The Union Cabinet approved India's updated Nationally Determined Contribution (NDC) for 2031–2035 on March 25, 2026, to be communicated to the United Nations Framework Convention on Climate Change (UNFCCC) under the Paris Agreement. The approval was widely reported and analysed in the March 28 current affairs cycle.

The updated NDC commits India to three quantitative targets: (1) Reducing the emissions intensity of GDP by 47% by 2035 from the 2005 baseline — up from the earlier target of 45%. India has already achieved a 36% reduction between 2005 and 2020. (2) Achieving 60% cumulative installed electric power capacity from non-fossil fuel sources by 2035 — India has already reached 52.57% as of February 2026. (3) Creating an additional carbon sink of 3.5 to 4 billion tonnes of CO₂ equivalent through additional forest and tree cover by 2035.
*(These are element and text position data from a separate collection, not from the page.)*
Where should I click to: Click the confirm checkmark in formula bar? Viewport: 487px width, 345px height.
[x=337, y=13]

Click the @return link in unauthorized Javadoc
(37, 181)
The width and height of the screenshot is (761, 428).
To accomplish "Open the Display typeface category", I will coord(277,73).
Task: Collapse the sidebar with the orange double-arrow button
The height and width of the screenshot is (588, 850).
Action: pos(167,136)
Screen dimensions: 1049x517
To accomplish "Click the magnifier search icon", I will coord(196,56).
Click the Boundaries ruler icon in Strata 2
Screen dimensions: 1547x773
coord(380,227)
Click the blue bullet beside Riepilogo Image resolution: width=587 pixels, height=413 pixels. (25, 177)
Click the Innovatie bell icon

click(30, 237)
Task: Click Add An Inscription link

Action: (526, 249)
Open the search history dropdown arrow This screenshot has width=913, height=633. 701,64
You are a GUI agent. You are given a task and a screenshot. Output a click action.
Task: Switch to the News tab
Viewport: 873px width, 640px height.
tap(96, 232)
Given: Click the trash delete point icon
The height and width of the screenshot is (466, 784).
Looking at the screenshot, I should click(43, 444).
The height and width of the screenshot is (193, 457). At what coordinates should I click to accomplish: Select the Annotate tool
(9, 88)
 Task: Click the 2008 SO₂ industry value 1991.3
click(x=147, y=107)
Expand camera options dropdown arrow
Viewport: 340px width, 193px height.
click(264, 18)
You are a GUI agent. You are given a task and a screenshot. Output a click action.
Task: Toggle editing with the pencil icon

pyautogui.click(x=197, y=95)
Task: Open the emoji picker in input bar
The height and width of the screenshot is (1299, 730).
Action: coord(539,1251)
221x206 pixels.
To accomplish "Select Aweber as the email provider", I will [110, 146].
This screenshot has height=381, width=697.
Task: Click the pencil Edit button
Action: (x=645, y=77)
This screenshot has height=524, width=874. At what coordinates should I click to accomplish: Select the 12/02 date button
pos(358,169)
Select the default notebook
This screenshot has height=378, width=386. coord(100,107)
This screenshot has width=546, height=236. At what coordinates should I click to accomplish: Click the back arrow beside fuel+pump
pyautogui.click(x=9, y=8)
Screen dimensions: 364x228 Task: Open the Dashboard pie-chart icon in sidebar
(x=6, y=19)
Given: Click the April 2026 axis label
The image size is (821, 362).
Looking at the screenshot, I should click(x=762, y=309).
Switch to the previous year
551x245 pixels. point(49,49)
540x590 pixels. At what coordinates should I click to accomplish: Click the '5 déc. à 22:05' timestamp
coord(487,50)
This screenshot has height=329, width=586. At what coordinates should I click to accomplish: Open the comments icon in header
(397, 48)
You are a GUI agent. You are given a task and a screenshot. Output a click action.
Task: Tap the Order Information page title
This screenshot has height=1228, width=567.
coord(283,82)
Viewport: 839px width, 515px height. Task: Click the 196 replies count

The long-term vision remains net-zero emissions by 2070. The targets were finalised after consultations through ten NITI Aayog working groups covering energy, transport, agriculture, water, and urban sectors.

Rajasthan's significance: Rajasthan is India's largest state by area and a leader in renewable energy — with the highest installed solar power capacity in India (over 22 GW). Achieving India's NDC targets critically depends on Rajasthan's solar and wind energy expansion, especially in the Thar Desert region.